# Start of Information given
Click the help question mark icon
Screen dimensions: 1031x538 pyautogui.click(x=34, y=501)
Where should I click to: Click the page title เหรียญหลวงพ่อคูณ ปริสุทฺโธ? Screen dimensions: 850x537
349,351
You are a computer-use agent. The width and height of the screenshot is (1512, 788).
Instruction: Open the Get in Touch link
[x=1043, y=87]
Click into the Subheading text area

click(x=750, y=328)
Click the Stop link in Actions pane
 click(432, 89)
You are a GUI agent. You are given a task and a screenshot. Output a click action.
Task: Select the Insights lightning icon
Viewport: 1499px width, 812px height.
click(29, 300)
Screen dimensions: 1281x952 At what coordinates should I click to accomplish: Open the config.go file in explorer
# End of Information given
= Exercise requirements =
Update the items above so that each "screenshot" becomes "screen capture", with everything else left unchanged.

= Solution to the problem =
Click the help question mark icon
Screen dimensions: 1031x538 pyautogui.click(x=34, y=501)
Where should I click to: Click the page title เหรียญหลวงพ่อคูณ ปริสุทฺโธ? Screen dimensions: 850x537
349,351
You are a computer-use agent. The width and height of the screen capture is (1512, 788).
Instruction: Open the Get in Touch link
[x=1043, y=87]
Click into the Subheading text area

click(x=750, y=328)
Click the Stop link in Actions pane
 click(432, 89)
You are a GUI agent. You are given a task and a screen capture. Output a click action.
Task: Select the Insights lightning icon
Viewport: 1499px width, 812px height.
click(29, 300)
Screen dimensions: 1281x952 At what coordinates should I click to accomplish: Open the config.go file in explorer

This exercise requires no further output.